En los países que no tienen una consolidada experiencia democrática, hay una peligrosa  tendencia en apoyar una concentración de poderes en manos de una sola persona (o de un grupito reducido de personas) en vez de favorecer esa natural distribución que reduce al mínimo el absolutismo personalista de un poder centralizado. Son personas erroneamente convencidas de que el poder es mucho más eficiente cuando es fruto de una sola voluntad y que confían solamente en el caudillo, en el hombre supuestamente ungido por Dios, ciegamente convencidas que es el único capaz de resolver todos los problemas del país. Es una categoría de gente que abunda muchísimo en América Latina y es justamente la que sostiene y apoya con su consenso al déspota de turno convirtiéndose, por lo menos en su fase inicial, en la defensora de las más degradadas y humillantes dictaduras de la historia.

Pues, a pesar de que los más grandes pensadores políticos, desde Aristóteles hasta Cicerón, desde Montesquieu hasta Maquiavelo nos han transmitido que la sociedad debe ser una mescolanza homogénea y equilibrada  de libertad y de responsabilidad colectiva, sin la brutal coerción de un oligarca, cuando hay carestía o guerras, cuando se presentan crisis económicas o sociales, por la ineficiencia, por la incapacidad o la sinvergüencería de algunos gobiernos ineptos y corruptos, cuando surge la crisis de la mente porque se presentan esas situaciones que inevitablemente debilitan la sociedad, el pobre pueblo desesperado y abandonado, busca entonces al “mesías” de turno para que lo salve pero también para que rebaje su  condición, que debería ser intransferible, de soberano a la de genuflexo a la voluntad del “supremo”.

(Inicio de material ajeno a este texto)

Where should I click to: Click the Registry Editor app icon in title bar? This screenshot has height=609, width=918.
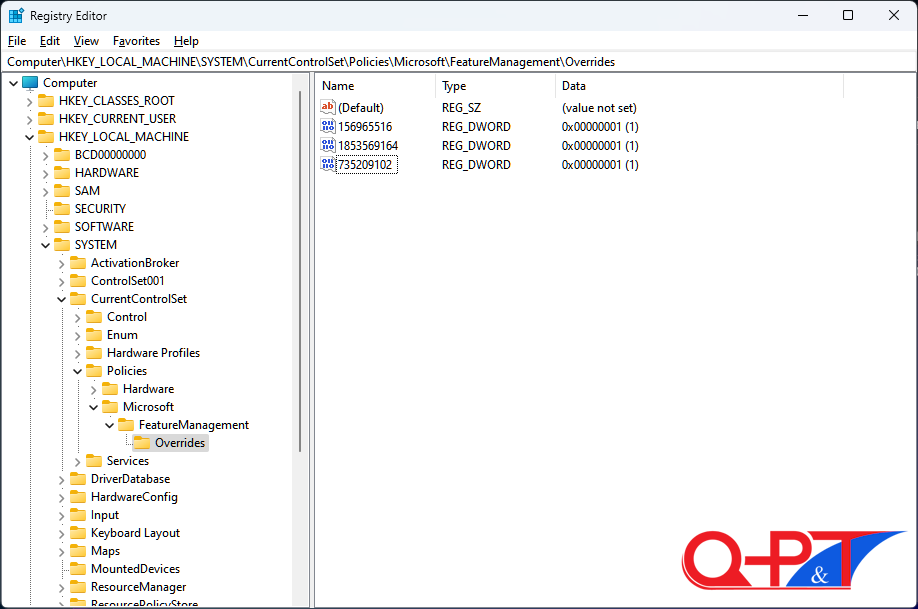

Siempre ha sido así y lo triste, lo inmensamente funesto para el país y para el mismo pueblo, es que nadie haya sabido interpretar ese mensaje en forma debida!

Ahora bien, en sintonía con el título de mi artículo de hoy, es de perogrullo que para un gobierno autoritario, la “centralización de poderes “ es vital para su estabilidad. Una dispersión de poderes no solamente sería un instrumento del neo-liberalismo, sino que impediría un control enérgico y efectivo sobre el país, maxime si esos poderes son el símbolo de la voluntad popular. Claro está que los argumentos esgrimidos para controlar todos los poderes, tienen que ser muy convincentes, por lo general repletos de demagogia barata y de populismo, dejando claramente entender que esa centralización es necesaria, no para tener un control absoluto del país, sino para administrar la cosa pública evitando deslpifarro y corrupción. Y lamentablemente hay mucha gente que se lo cree. Es por eso que, toda vez que otorgamos más poder no solamente estamos traicionando al país, sino que estamos faltando a nuestro deber de ciudadanos!